Wanderings – Caveat emptor or something like that
I grew up mostly along a railroad track. Not on one particularly bad side of the tracks or the other, but I lived near them. My father enjoyed a long career with the railroad which meant for most of my childhood, I was a stones throw away from a right-of-way.
When we lived in Northern Ontario, the mainline between Toronto and Winnipeg was 75 feet from our front door. As a kid, it was awesome to see these large, belching diesel engines rumble past my bedroom window.
When we moved to Eastern Ontario, the tracks were over the hill from my house and I often biked down to the tracks to watch the trains go by. Even after I left home, except for a brief three-month stint, I’ve lived within earshot of a railroad line. It wasn’t a calculated choice. I didn’t move to where VIA trains sped past my front door on purpose or anything like that. Living along the St. Lawrence River/Highway 401 corridor tends to keep you close to a rail line.
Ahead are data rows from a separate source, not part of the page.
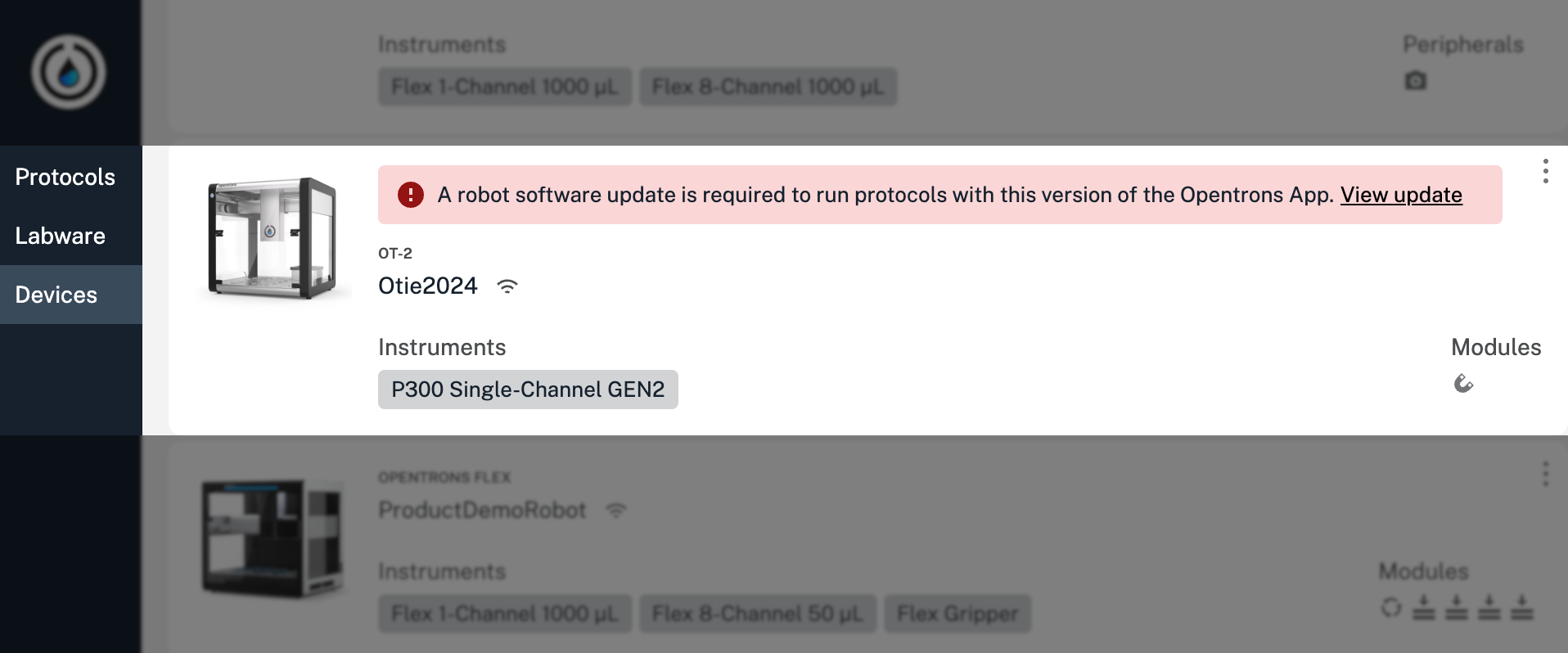
Task: Click the Magnetic Module icon under Otie2024 Modules
Action: point(1464,384)
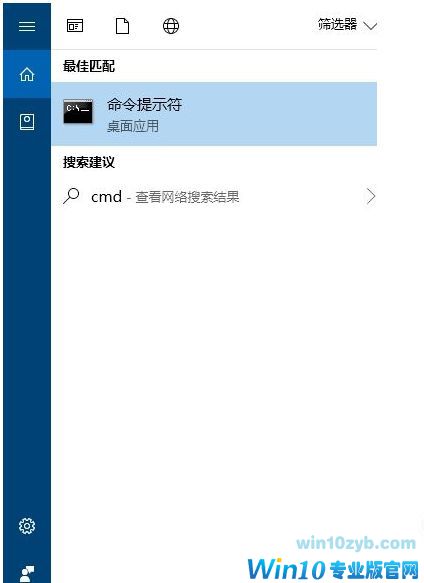Filter results by Web globe icon
Screen dimensions: 424x583
tap(171, 26)
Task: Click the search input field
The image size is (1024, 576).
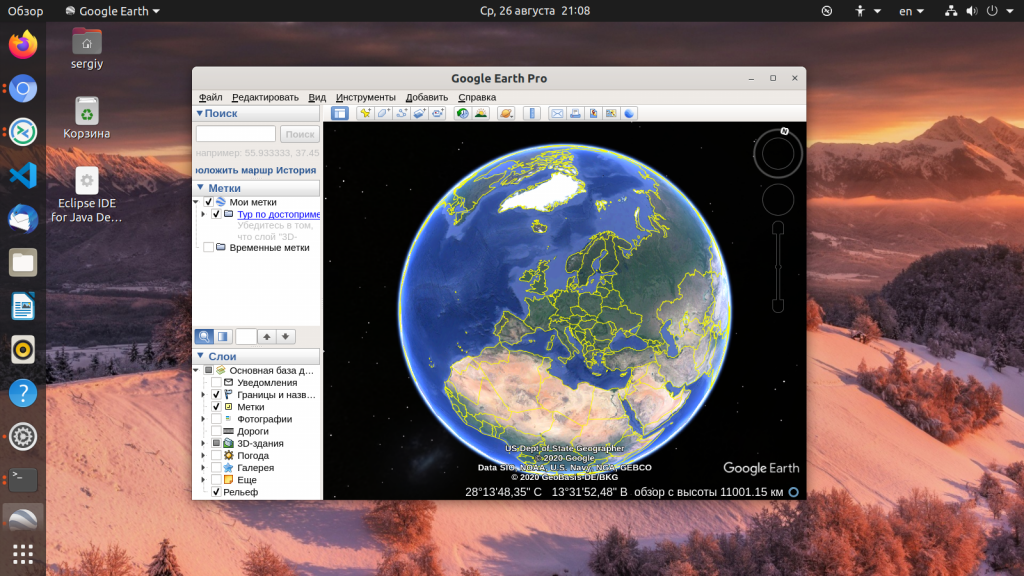Action: [236, 134]
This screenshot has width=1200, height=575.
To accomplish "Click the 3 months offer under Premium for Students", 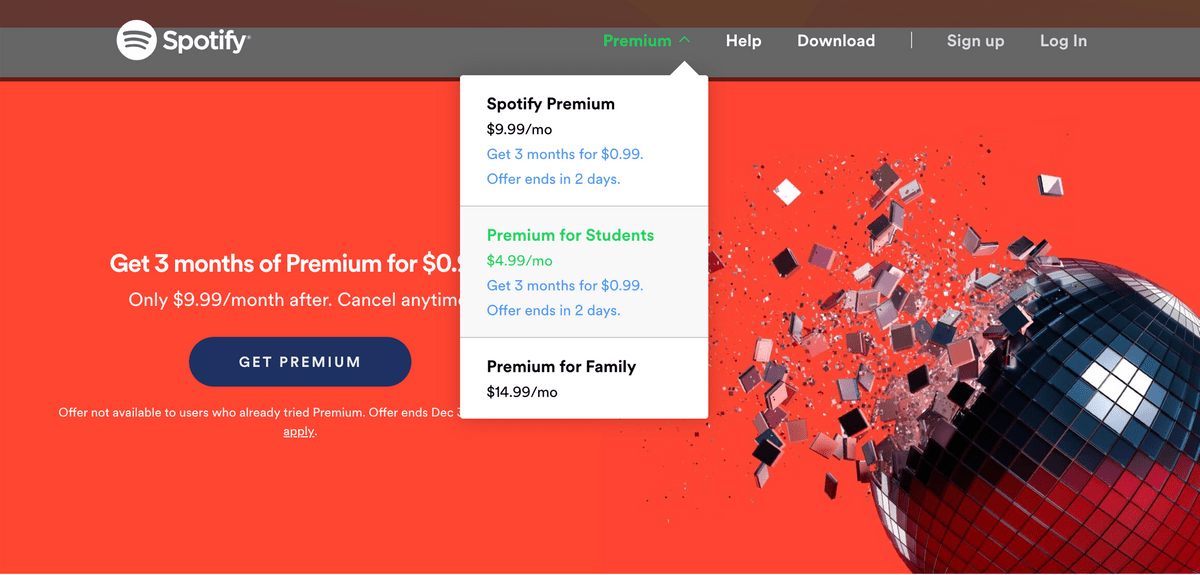I will (565, 285).
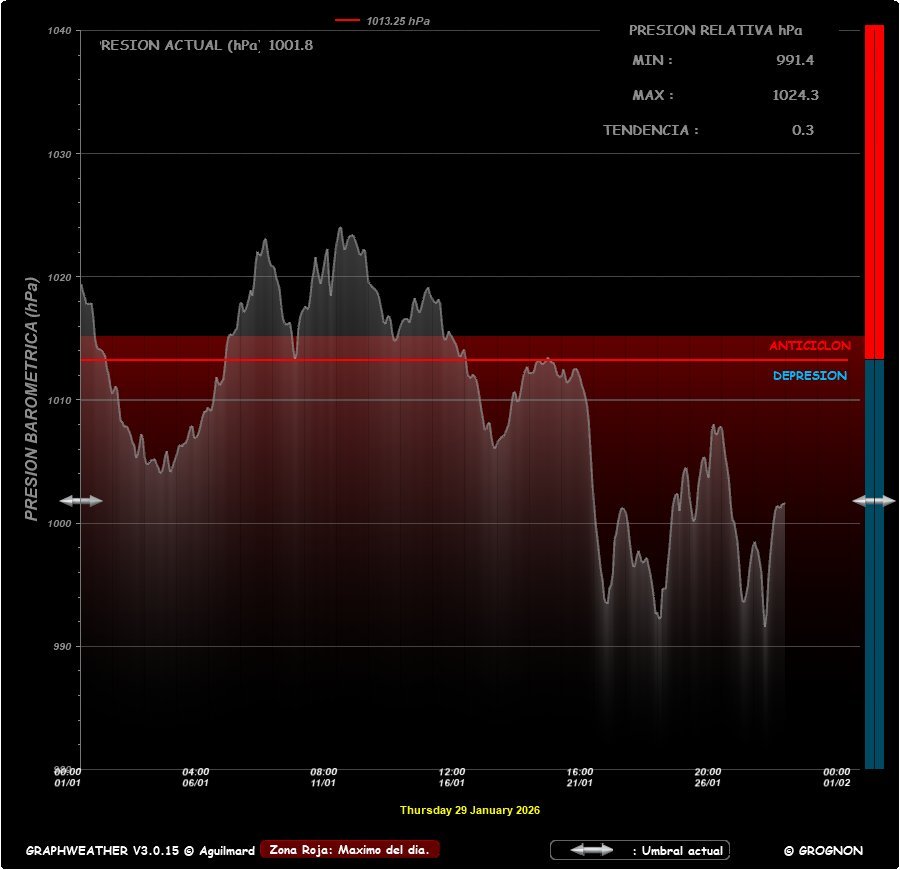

I am used to trains, railroad tracks and the like. There is something nostalgic about the smell of creosote on a hot day that takes me back to when I was a kid. Is it any wonder I am a model train guy? I have a ring tone of a train horn, which is the goal horn for the Buffalo Sabres. I use it on my cell phone to identify my friends who are Toronto Maple Leafs fans.
When my wife and I purchased our home many years ago, we based that decision on location and price, and not its proximity to the railroad. On a still evening I can hear the trains go by from a nice distance away – about two kilometres north. Had a house been available at the time closer to the rails that we liked, I would not have been deterred from buying that house. Maybe my wife would have disagreed – okay she probably would have. But those decisions would have been made knowing full well that trains are noisy, dirty, and run at all hours.
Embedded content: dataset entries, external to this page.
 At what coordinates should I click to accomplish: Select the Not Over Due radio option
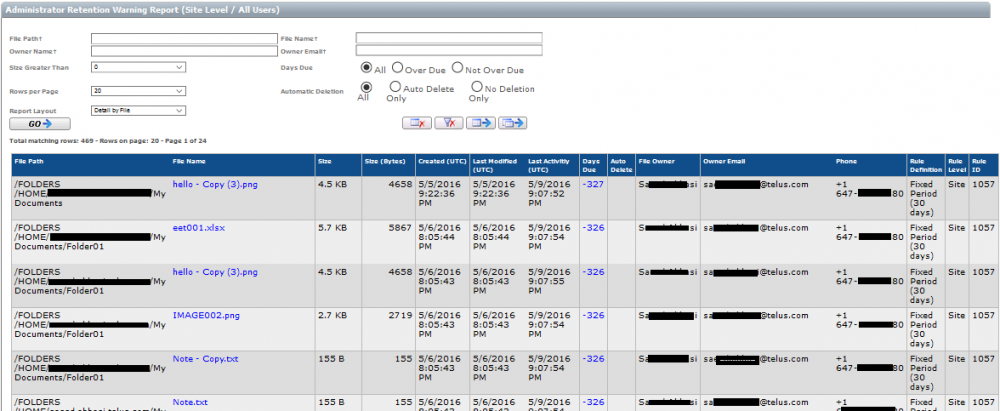pyautogui.click(x=458, y=69)

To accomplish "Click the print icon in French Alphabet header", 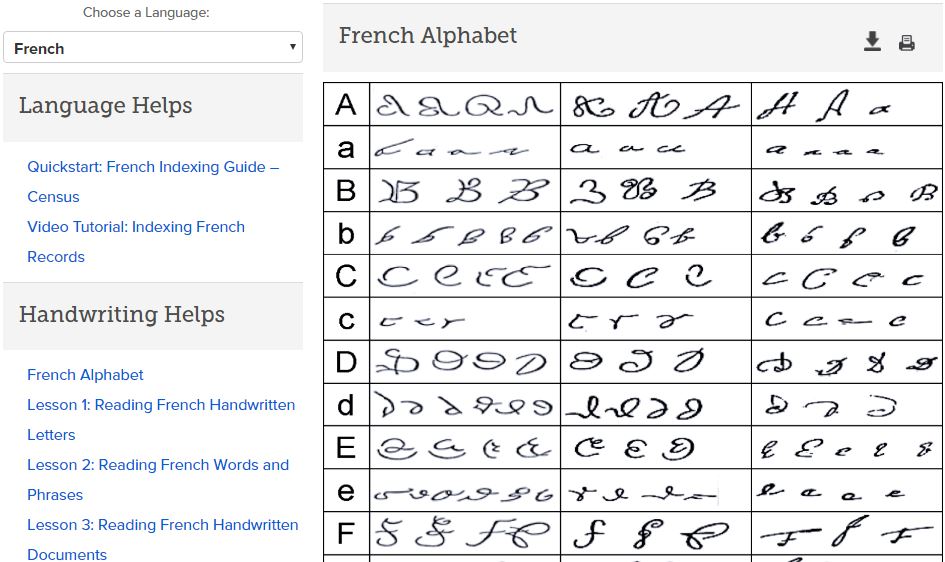I will tap(906, 43).
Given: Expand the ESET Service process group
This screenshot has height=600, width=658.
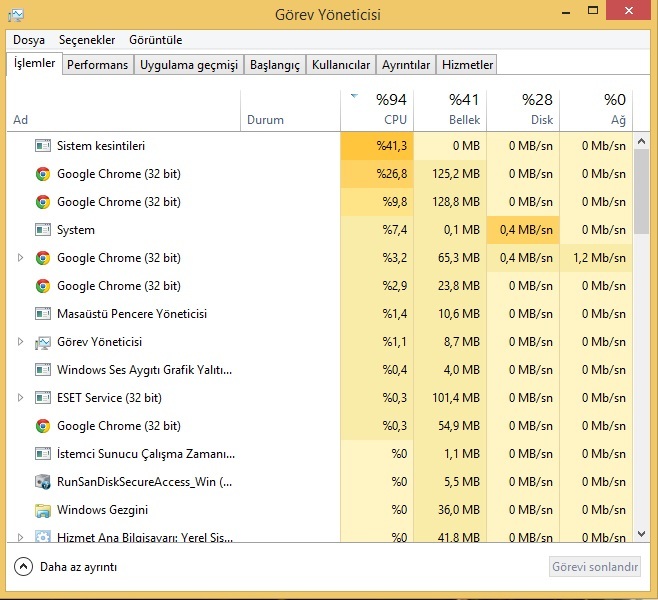Looking at the screenshot, I should click(20, 398).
For many years, there has been a move in municipalities to silence the train horns in villages, towns, and cities – especially at night. Communities like Brockville have agreements in place to silence the horns at night, so those who live near the trains can sleep in quiet. A simpler solution would have been to not buy houses next to the tracks. Trains have been around for almost 200 years, it’s not news that they are loud. Caveat emptor – buyer beware.
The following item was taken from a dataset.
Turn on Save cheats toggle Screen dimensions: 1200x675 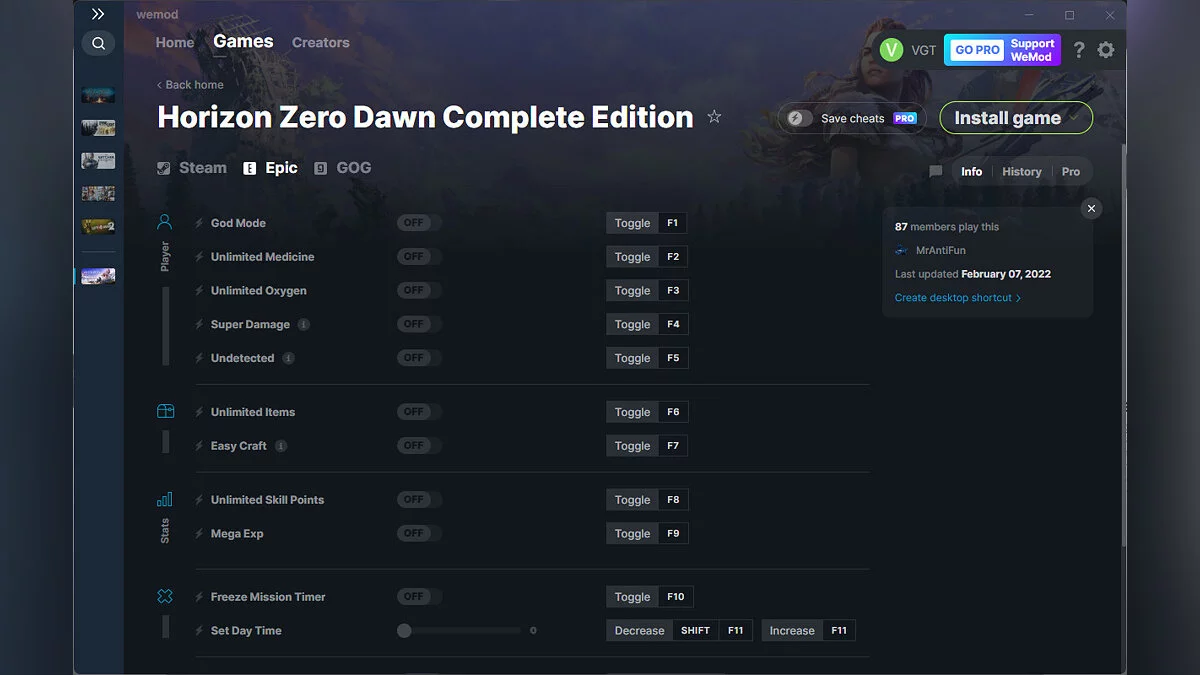796,118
If I wanted to move to the country, and I did not want to smell the “freshness” of an active farm – I would check if the property is downwind from an active farm. If my dream home happened to be next to an industrial site storing dried sludge from a sewage treatment plants – I would wake up and move on.
It’s a waste of energy to move somewhere knowing there is an outside issue that you dislike, and then spend your time trying to change that outside issue. I hate raisins. They are the devil’s “fruit.” Vile, nasty, things. If I go to a bakery, I wouldn’t buy a raisin pie and then complain there are raisins in it. I’d buy the Black Forest Cake instead.
Buying a house next to an immovable and uncompromising obstacle, then expecting that obstacle to change because you want it to seems silly. It’s as silly as buying a house without looking to see what’s located around it.
Even though there is a shortage of affordable housing right now, people still have options available. Homes, like most other things in life, are about compromise. You have to pick the variables you like, and what things you’re willing to ignore or don’t bother you. A little diligence goes a long way.